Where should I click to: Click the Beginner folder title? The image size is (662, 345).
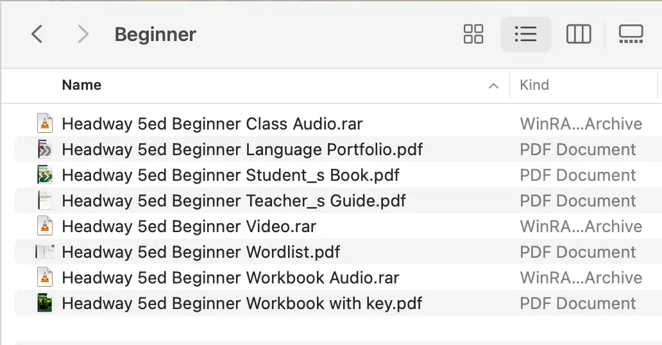(155, 34)
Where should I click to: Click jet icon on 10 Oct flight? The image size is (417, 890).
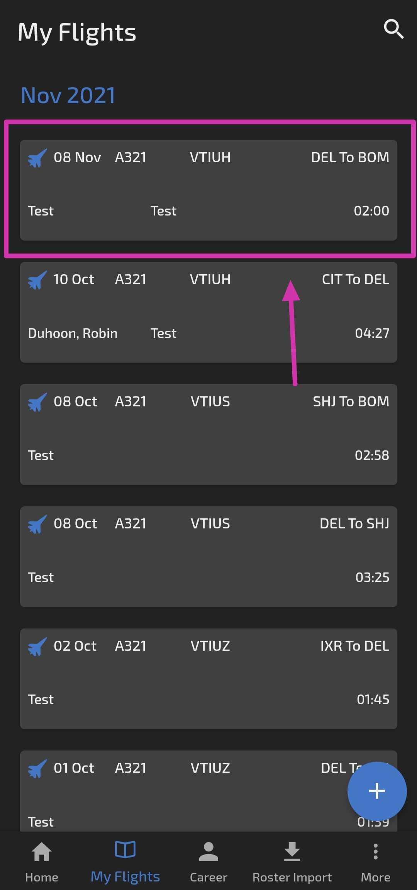37,280
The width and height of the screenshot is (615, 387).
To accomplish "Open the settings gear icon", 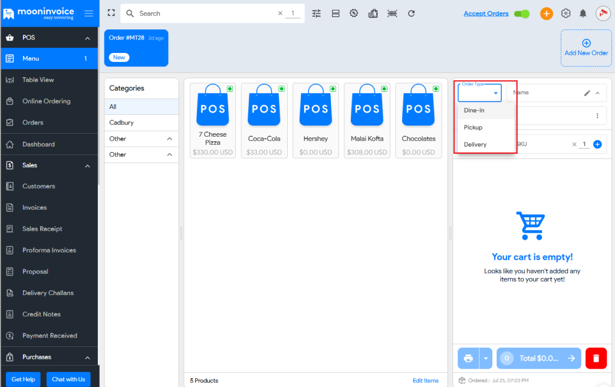I will (x=565, y=14).
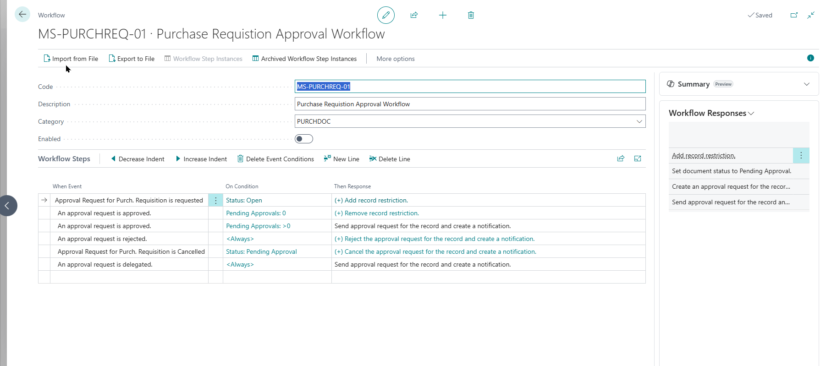Click the green information icon
The image size is (826, 366).
tap(810, 58)
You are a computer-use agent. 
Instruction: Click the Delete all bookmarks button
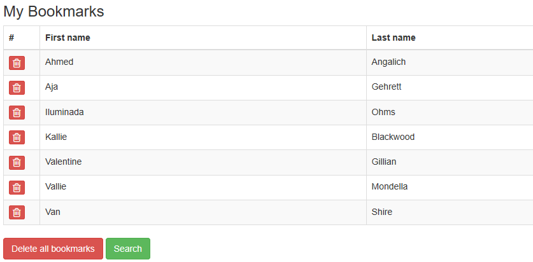click(x=53, y=249)
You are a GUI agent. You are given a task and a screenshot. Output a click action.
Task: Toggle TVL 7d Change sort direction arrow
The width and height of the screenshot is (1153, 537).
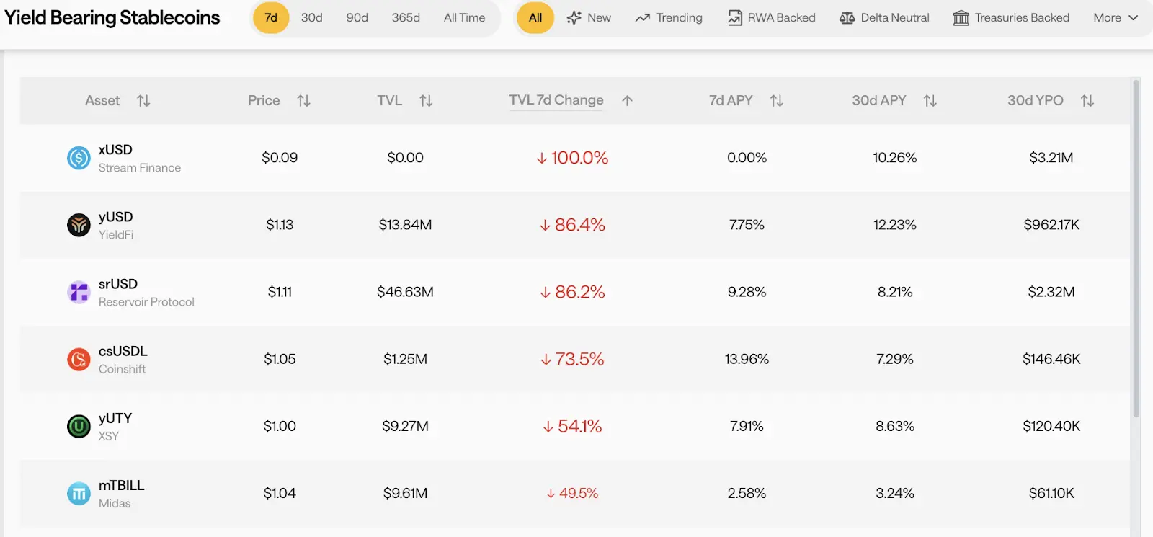[627, 101]
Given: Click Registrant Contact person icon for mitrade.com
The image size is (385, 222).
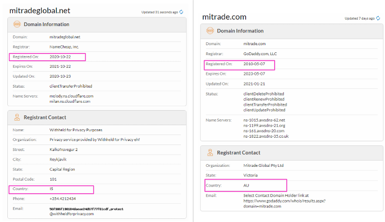Looking at the screenshot, I should (210, 153).
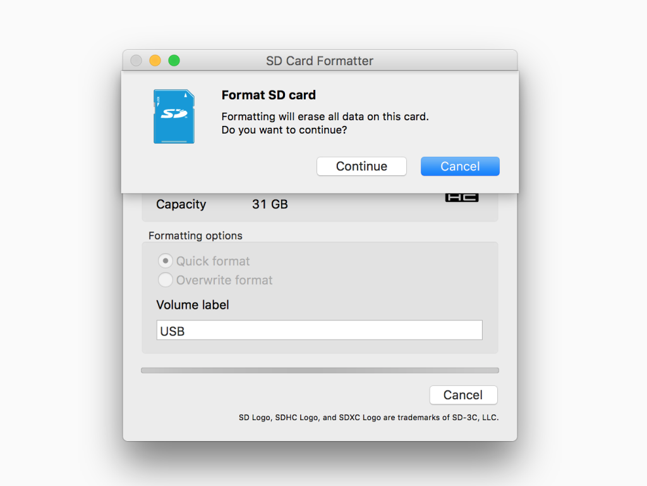Click the Cancel button below the progress bar
647x486 pixels.
coord(463,395)
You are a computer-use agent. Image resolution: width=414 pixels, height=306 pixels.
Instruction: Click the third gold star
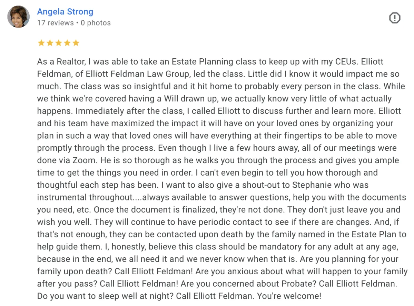[x=58, y=43]
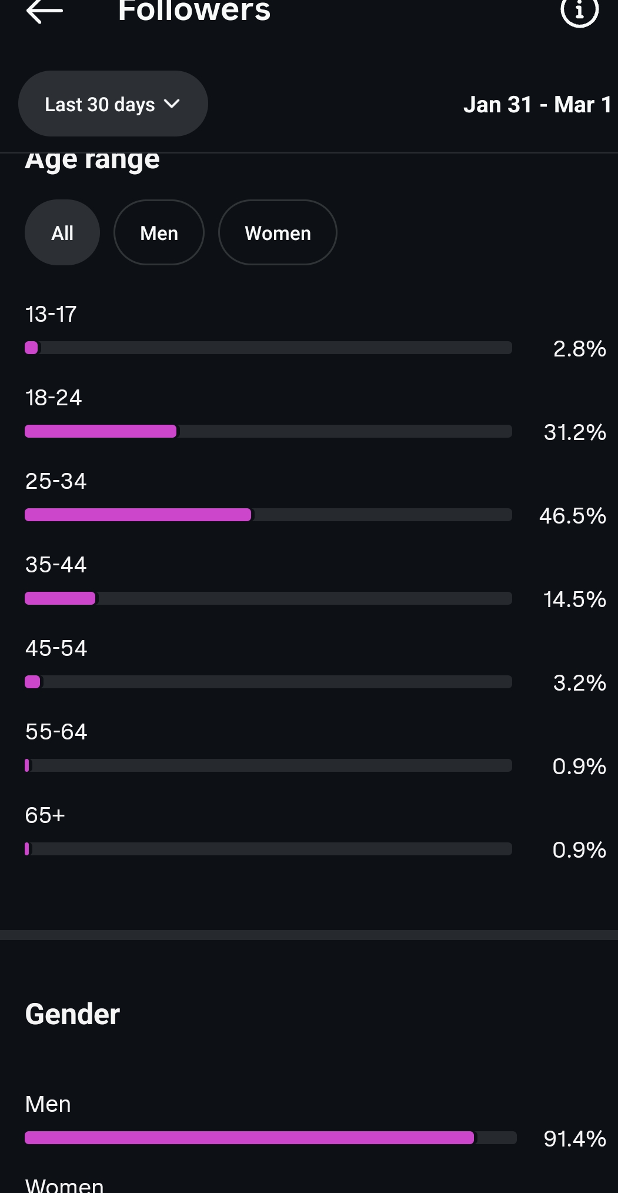Select the 55-64 age bar
Screen dimensions: 618x1193
point(268,765)
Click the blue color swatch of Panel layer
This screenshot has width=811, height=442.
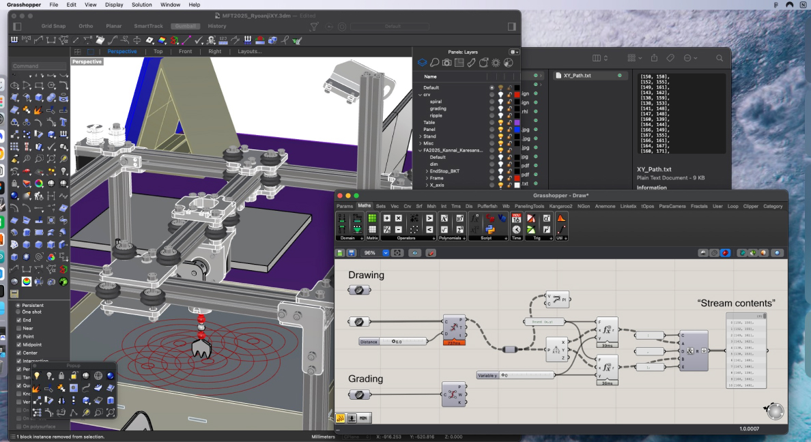coord(517,130)
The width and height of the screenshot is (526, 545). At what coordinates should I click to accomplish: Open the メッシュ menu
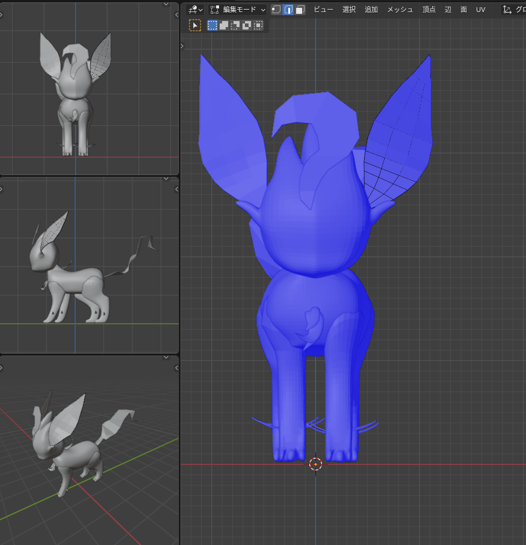(400, 10)
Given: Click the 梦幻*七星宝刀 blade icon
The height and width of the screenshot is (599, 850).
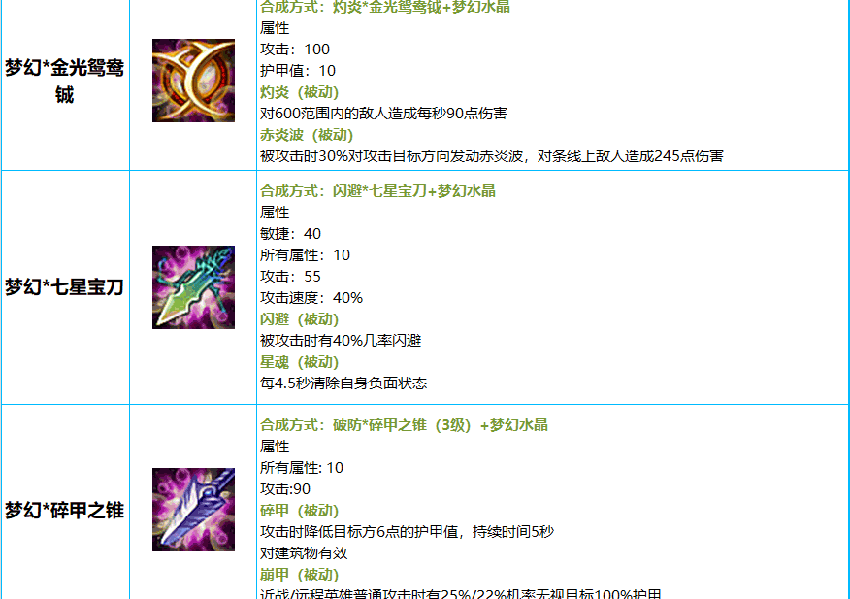Looking at the screenshot, I should coord(193,287).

» HOW TO COMPLETE THIS TASK:
All lines from the one containing "You are a computer-use agent. Image" to the end of the entries should appear in the output exactly as written, with no pictures.

» EXERCISE ANSWER:
You are a computer-use agent. Image resolution: width=414 pixels, height=306 pixels.
Instruction: Click the third gold star
[x=58, y=43]
Select the 55-64 age bar
Screen dimensions: 618x1193
point(268,765)
Click the blue color swatch of Panel layer
This screenshot has width=811, height=442.
coord(517,130)
The width and height of the screenshot is (526, 545). At what coordinates should I click to accomplish: Open the メッシュ menu
(400, 10)
Given: Click the 梦幻*七星宝刀 blade icon
The height and width of the screenshot is (599, 850).
Looking at the screenshot, I should coord(193,287).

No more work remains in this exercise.